Царь сел в карету, поехал, а к Аввакуму Богдан Матвеевич Хитрово прыг из возка.
– Благослови, протопоп. Помолись обо мне, грешном.
За Хитрово следом князь Иван Петрович Пронский, главный воспитатель царевича Алексея.
– Благослови, батюшка!
За Пронским – князь Иван Алексеевич Воротынский.
– Благослови, Аввакум Петрович! Домой тебя к себе жду. Завтра же и приходи, хоть к заутрене.
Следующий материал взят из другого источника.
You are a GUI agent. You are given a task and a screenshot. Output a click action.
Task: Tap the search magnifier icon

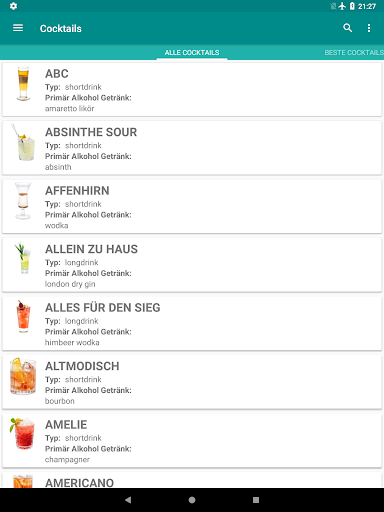tap(348, 28)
Помолимся.
Диво дивное! Вчера ты никто, в избушке доброго человека теснишься, а ныне к тебе толпой идут именитейшие люди. Куда денешься – царская любовь!
Ответил Аввакум князю Воротынскому с достоинством:
– На заутреню не поспею, в иное место зван. На обедню к тебе приду.
Никто никуда протопопа не звал, да пусть небольно возносятся. Перед Богом все равны.
В Успенском соборе хотел вечерню стоять, да передумал. Отправился в дом к Федосье Прокопьевне, к боярыне Морозовой.
Двери вдовьего дома отворились перед протопопом без мешканья. Встретила его на крыльце казначея Ксения Ивановна.